[Records for the exercise Boundary: Start]

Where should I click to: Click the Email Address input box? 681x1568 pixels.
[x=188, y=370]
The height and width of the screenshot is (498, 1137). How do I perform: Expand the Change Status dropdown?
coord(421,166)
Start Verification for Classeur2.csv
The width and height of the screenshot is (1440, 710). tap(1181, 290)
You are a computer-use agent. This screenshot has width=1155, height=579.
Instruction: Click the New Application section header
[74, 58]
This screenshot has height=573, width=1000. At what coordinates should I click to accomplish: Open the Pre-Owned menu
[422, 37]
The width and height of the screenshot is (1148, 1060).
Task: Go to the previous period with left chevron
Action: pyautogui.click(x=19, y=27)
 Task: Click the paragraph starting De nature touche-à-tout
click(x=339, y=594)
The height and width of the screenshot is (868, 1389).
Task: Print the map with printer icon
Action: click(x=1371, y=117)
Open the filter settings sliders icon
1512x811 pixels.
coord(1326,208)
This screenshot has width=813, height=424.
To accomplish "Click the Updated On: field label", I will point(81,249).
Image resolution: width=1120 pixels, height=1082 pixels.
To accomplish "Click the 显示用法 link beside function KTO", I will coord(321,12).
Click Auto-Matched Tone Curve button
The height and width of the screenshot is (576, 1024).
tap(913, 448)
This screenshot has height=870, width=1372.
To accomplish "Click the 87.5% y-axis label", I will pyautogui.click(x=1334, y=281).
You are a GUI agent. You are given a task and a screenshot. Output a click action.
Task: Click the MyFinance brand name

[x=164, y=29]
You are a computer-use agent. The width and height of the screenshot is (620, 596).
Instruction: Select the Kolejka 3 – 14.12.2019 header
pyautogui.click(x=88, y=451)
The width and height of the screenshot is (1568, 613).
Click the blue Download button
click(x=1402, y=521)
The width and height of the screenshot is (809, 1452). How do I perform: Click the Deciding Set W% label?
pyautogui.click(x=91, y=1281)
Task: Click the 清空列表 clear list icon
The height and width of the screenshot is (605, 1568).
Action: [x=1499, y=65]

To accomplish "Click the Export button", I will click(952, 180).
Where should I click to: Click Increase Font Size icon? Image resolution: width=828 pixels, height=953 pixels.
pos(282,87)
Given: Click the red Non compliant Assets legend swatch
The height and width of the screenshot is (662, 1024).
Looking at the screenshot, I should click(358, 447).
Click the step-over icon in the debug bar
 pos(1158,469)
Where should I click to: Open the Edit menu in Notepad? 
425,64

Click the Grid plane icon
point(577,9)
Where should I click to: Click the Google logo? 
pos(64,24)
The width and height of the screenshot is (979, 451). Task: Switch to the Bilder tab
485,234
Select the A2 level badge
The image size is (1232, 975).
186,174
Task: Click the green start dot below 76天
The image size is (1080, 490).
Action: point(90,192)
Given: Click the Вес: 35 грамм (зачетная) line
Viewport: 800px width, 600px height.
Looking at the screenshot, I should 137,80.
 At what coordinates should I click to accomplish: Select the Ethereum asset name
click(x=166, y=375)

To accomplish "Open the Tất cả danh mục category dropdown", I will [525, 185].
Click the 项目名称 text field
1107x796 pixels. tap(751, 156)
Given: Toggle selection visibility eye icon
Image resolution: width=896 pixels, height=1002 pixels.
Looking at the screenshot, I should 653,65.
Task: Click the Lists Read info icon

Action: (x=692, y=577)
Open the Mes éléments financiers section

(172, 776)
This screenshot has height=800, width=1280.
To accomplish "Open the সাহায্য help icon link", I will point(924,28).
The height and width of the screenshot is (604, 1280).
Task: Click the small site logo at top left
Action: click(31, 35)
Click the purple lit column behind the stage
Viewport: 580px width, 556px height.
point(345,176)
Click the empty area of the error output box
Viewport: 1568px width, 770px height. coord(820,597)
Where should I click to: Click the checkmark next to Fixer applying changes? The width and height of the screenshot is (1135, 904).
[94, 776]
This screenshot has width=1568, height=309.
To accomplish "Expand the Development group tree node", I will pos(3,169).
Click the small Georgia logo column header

[Records for the exercise Boundary: End]

* **Assignment**
Count every line of the material above that holds the string "computer", then state only the total.

* **Task output**
2